OTTAWA — Facing concerns and warnings of Indigenous resistance against a key part of his governing agenda, Prime Minister Mark Carney acknowledged Friday that “more fulsome conversations are needed” to choose the development projects his government wants to fast-track through controversial new legislation, Bill C-5.
Speaking moments after the bill passed third reading in the House of Commons, Carney pledged to hold meetings in the coming weeks with First Nations, Inuit and Métis leaders and experts in a series of summits to “launch the implementation of this legislation in the right way” in “full partnership” with Indigenous communities.
This will be the “first step” in the process to choose which projects will be chosen through the new legislation for the fast-track to approval within the government’s goal of two years.
Carney also repeated pledges earlier this week, as the Liberal government rammed the bill through the House over the objections of some Indigenous, environmental groups and opposition parties, that the new process will respect Indigenous rights to consultation and “free, prior and informed consent” under the United Nations Declaration to the Rights of Indigenous Peoples. The government House Leader said this week they expect the bill to pass in the Senate next week.
“These projects will be built with Indigenous nations and communities. This is not an aspiration. It is the plan embedded in the bill itself,” Carney said Friday.
“We all agree that more fulsome conversations are needed to select the nation-building projects and to determine the conditions that they must fulfil. In other words, the real work begins now.”
In the April 28 election, Carney’s Liberals won a minority government while promising to fast-track development projects like mines, pipelines and ports to boost economic growth, make Canada a “superpower” in clean power and fossil fuels, and reduce reliance on the United States that has imposed a series of tariffs on Canadian goods.
Carney acknowledged the bill sailed through the Commons quickly, but argued Friday that speed was needed to confront the “crisis” of the American trade war.
“This is the response. This is us being in charge of our destiny. That’s why we pushed it,” Carney said.
Indigenous Services Minister Mandy Gull-Masty — a former grand chief of Eeyou Istchee in Quebec — said the promised summits are a “serious signal” that Indigenous communities are going to be “at the table” in deciding how projects will be chosen under the new process.
“There have been more projects selected. It is something that we will define together,” she said.
The bill passed through the House of Commons Friday in two votes, after House Speaker Francis Scarpaleggia ruled to split the legislation into two parts. All parties supported a less contentious section to lift federal barriers to trade and labour movement inside Canada. The other, more controversial part dealing with major projects also passed with Liberals and Conservatives voting en masse in favour, and Bloc Québécois, NDP and Green MPs voting against.

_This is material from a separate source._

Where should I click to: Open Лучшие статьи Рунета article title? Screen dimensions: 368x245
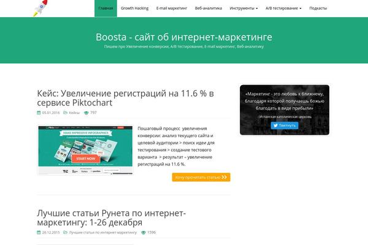coord(112,218)
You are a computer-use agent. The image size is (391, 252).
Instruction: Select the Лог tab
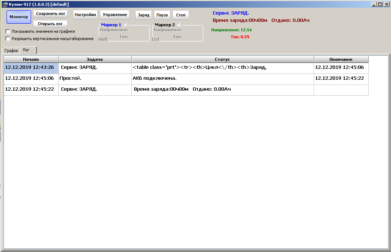26,50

Toronto Liberal and former cabinet minister MP Nate Erskine-Smith also voted against the national projects part of the legislation.

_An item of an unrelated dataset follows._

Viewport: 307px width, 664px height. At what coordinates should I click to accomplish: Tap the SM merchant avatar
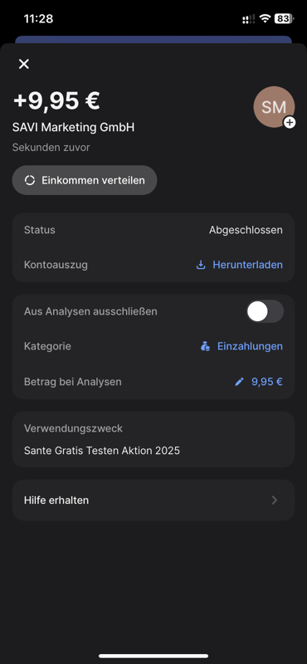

The version of the bill now moving to the Senate came with a suite of amendments, including some that the government supported, aimed at increasing transparency and restricting some of the powers the legislation would create. This includes a provision to obtain the written consent of affected provinces and territories before the government chooses to fast-track a given project, and to ensure the new process that the law would create respects ethics rules and can’t override legislation like the Indian Act.
The changes also created a new requirement for the government to publish a suite of information about the projects — from the contents of any studies and assessments about their impacts, to all recommendations about them from the civil service — at least 30 days before it officially puts them into the fast-track process.
Business groups like the Canadian Chamber of Commerce have also supported the legislation, arguing that a thicket of government regulations has delayed major projects, and that there is now an urgent need to build new infrastructure for energy, critical minerals and other sectors.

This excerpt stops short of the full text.